GeoLite2's new EULA "incorporate[s] into this Agreement by reference" specifically the CC BY SA 4.0 ("Creative Commons Corporation Attribution-ShareAlike 4.0 International License") with a statement that this EULA (as well as their data processing addendum DPA, privacy policy PP, and website terms of service WT) take precedent in case of conflict.
"This Agreement controls in the event of any conflict with the above-referenced documents. Thereafter, for any conflicts among the above 4 documents, the priority and precedence of interpretation is DPA, PP, WT and Creative Commons License."

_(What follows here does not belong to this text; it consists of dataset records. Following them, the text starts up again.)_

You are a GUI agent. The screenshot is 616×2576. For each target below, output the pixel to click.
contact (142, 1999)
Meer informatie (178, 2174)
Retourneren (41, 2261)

The EULA then has a number of what are literally called "additional restrictions" (omg), which restrict (to summarize) 1) how you distribute it (with some kind of weird statement saying "where not inconsistent with the other terms of this Agreement, as in the Creative Commons License", which seems to invert the prioritization?! I don't know what to do with this...), 2) how you secure your distribution (which I guess precludes any ability to distribute the database along with an application? this is now only for backend use?), 3) that you will destroy old copies of the database (which is pretty egregious per CC BY SA, but I can appreciate this is likely the goal of this new EULA for CCPA compliance), and 4) that you won't send personal data to MaxMind (was anyone doing that before? ;P).
So, I don't understand the goal then with respect to "incorporat[ing] into this Agreement by reference" the CC BY SA if it is no longer a license agreement even remotely compatible with CC BY SA. Like, I was expecting this EULA to be an unrelated license, not some attempt to provide an awkwardly incompatible set of provisions. I now need to send this EULA off to my lawyer, who is probably going to come back with something like "we recommend you don't use this for any purpose unless we can get legal clarification".